🤖 AI Summary
Traditional frame-level pooling (e.g., mean + standard deviation) neglects inter-feature covariances, leading to loss of speaker-discriminative information. To address this, we propose SoCov pooling: first, frame features are enhanced via self-attention to construct a robust covariance matrix; second, a semi-orthogonal parametrized vectorization mechanism is introduced to enable stable, differentiable compression of the covariance structure; finally, a weighted standard deviation vector is fused to produce segment-level sc-vector embeddings. This work constitutes the first end-to-end differentiable framework that explicitly models and optimizes the full covariance structure within deep speaker embedding architectures.

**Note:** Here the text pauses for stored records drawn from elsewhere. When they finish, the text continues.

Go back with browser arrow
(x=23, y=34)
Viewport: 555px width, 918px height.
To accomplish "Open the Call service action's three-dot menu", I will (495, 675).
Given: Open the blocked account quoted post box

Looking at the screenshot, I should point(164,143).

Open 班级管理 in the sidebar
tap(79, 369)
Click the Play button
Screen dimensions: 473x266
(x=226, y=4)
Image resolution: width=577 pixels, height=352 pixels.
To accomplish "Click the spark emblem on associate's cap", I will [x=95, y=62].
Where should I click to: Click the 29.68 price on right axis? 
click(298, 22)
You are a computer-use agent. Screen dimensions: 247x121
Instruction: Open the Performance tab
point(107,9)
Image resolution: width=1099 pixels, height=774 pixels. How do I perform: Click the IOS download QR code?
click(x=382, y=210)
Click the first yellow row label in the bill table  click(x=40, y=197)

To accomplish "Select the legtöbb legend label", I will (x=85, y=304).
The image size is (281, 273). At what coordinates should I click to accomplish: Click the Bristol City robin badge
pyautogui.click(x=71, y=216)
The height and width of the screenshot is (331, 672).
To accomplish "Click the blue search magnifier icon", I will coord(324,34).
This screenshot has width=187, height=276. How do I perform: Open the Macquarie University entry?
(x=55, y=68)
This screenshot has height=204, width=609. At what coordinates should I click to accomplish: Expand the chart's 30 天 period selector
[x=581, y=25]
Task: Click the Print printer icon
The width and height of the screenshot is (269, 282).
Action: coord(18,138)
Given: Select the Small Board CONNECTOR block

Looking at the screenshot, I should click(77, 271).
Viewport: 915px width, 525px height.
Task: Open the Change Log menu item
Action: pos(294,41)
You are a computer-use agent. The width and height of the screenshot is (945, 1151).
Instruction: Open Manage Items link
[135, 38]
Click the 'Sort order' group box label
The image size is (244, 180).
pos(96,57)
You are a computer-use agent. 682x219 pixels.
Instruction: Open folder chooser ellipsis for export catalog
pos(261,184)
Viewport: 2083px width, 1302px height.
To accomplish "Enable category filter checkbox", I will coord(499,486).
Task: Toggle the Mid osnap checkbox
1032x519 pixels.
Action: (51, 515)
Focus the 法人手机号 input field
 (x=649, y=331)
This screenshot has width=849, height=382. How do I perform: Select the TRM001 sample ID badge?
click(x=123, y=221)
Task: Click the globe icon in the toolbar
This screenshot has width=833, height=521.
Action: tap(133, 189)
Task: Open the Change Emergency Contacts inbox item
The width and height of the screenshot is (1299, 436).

Evaluated on the SRE21 evaluation set, the sc-vector achieves a 15.5% relative reduction in equal error rate (EER) over x-vectors and a 30.9% relative improvement over conventional pooling methods, demonstrating substantial gains in both speaker verification accuracy and robustness.
📝 Abstract
In conventional deep speaker embedding frameworks, the pooling layer aggregates all frame-level features over time and computes their mean and standard deviation statistics as inputs to subsequent segment-level layers. Such statistics pooling strategy produces fixed-length representations from variable-length speech segments. However, this method treats different frame-level features equally and discards covariance information. In this paper, we propose the Semi-orthogonal parameter pooling of Covariance matrix (SoCov) method. The SoCov pooling computes the covariance matrix from the self-attentive frame-level features and compresses it into a vector using the semi-orthogonal parametric vectorization, which is then concatenated with the weighted standard deviation vector to form inputs to the segment-level layers. Deep embedding based on SoCov is called ``sc-vector''. The proposed sc-vector is compared to several different baselines on the SRE21 development and evaluation sets. The sc-vector system significantly outperforms the conventional x-vector system, with a relative reduction in EER of 15.5% on SRE21Eval. When using self-attentive deep feature, SoCov helps to reduce EER on SRE21Eval by about 30.9% relatively to the conventional ``mean + standard deviation'' statistics.